That’s according to the Associated Press, Ukrinform reports.
Igor Vishnevetsky, deputy chief of MFA Russia’s Non-Proliferation and Arms Control Department, said that “unfortunately there is no consensus on this document.” He insisted that many countries — not just Russia — didn’t agree with “a whole host of issues” in the 36-page last draft.
The final draft had to be approved by all states that are parties to the treaty.
Argentine Ambassador Gustavo Zlauvinen, president of the conference, said the final draft represented his best efforts to address divergent views and the expectations of the parties “for a progressive outcome” at a moment in history when “our world is increasingly wracked by conflicts, and, most alarmingly, the ever growing prospect of the unthinkable nuclear war.”
“I see that at this point, the conference is not in a position to achieve agreement on its substantive work,” the official said.
After the conference’s failure to pass the draft, dozens of countries expressed their views.
Indonesia, speaking on behalf of the Nonaligned Movement comprising 120 developing countries, expressed disappointment at the failure, calling the final document “of utmost importance.”
Yann Hwang, France’s ambassador to the Conference on Disarmament in Geneva, read a statement on behalf of 56 countries and the European Union reaffirming unwavering support to Ukraine and deploring Russia’s “dangerous nuclear rhetoric, actions and provocative statements about raising its nuclear alert level.”
The countries expressed deep concern that Russia is undermining international peace and the objectives of the NPT “by waging its illegal war of aggression against Ukraine.”
Russia’s deputy delegation chief, Andrei Belousov, said the conference had become “a political hostage” to countries that were “poisoning discussions” with political language on Ukraine and were determined “to settle scores with Russia by raising issues that are not directly related to the treaty.”
Adam Scheinman, the U.S. special representative for nuclear nonproliferation, noted the final draft never named Russia, and he said it understated the situation at the Zaporizhzhia plant “and failed to acknowledge what we all know to be true — that the risk of radiological disaster only exists because of Russia’s war of choice.”
“Russia is the reason we do not have consensus today,” he said. “The last-minute changes that Russia sought were not of a minor character.
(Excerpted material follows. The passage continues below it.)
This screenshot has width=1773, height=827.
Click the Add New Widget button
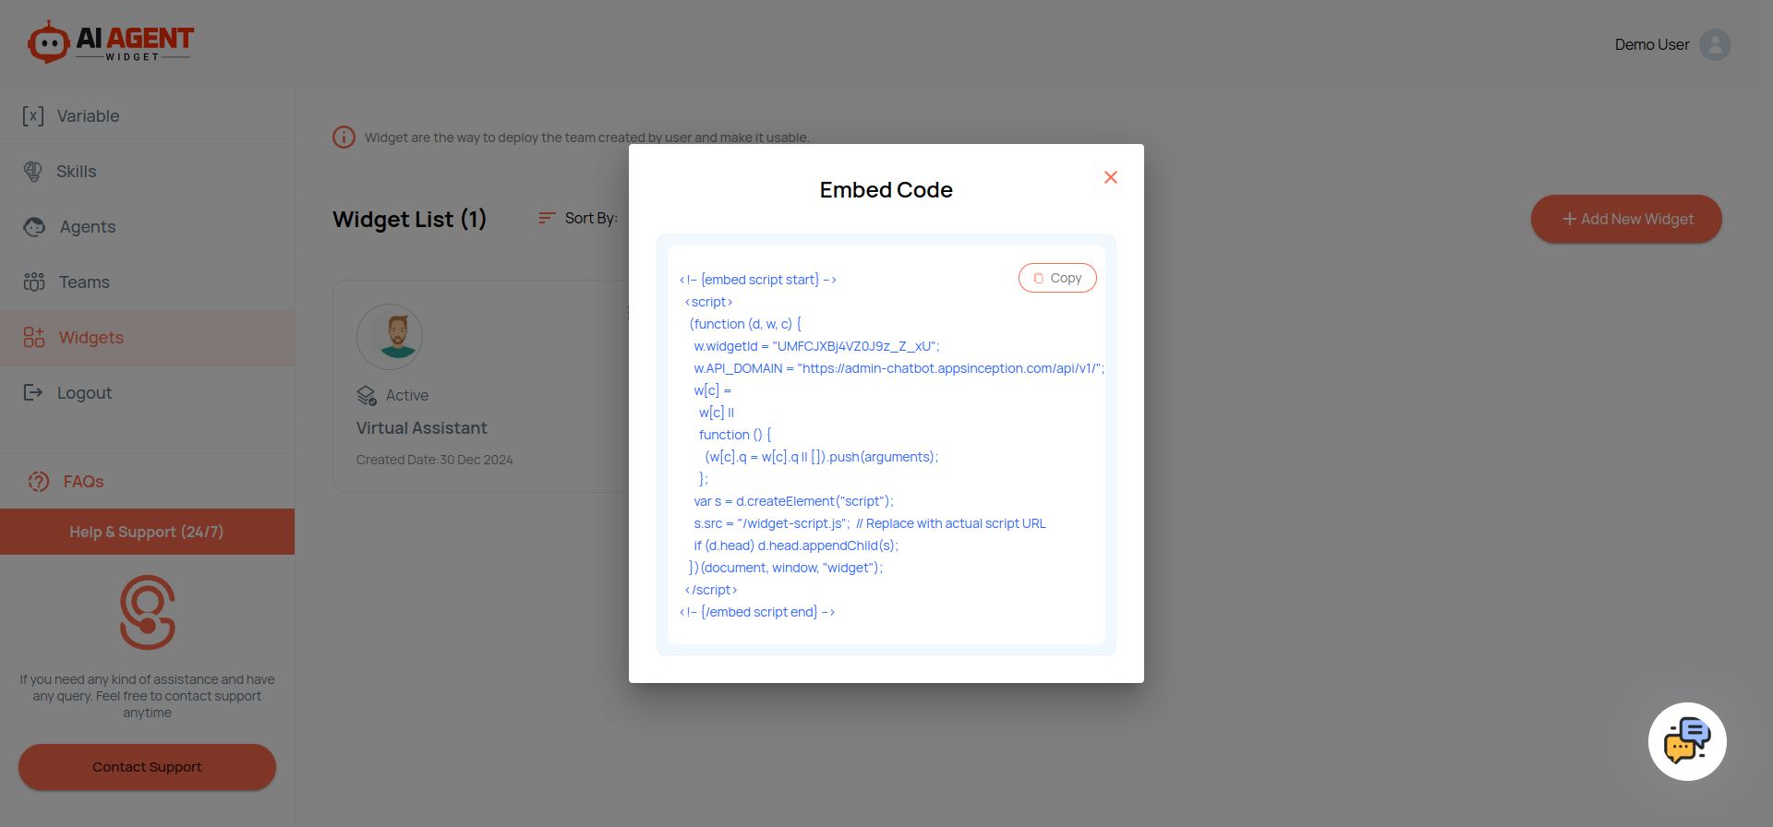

They were intended to shield Russia’s obvious intent to wipe Ukraine off the map.”
The draft final document would have expressed deep concern “that the threat of nuclear weapons use today is higher than at any time since the heights of the Cold War and at the deteriorated international security environment.” It would also have committed parties to the treaty “to making every effort to ensure that nuclear weapons are never used again.”
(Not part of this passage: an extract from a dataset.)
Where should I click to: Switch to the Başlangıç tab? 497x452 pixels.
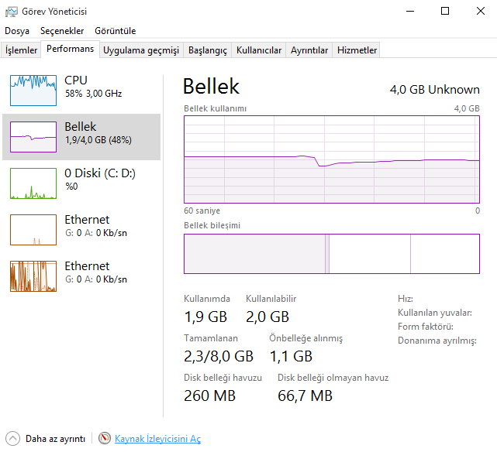208,50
As reported, the NPT Review Conference, which involves more than 190 states, was supposed to be held every five years, but was postponed due to the COVID-19 pandemic. This is the second time this year that participating countries failed to adopt an outcome document – the latest review conference in 2015 ended without an agreement due to serious disagreements over the creation of a zone free of weapons of mass destruction in the Middle East.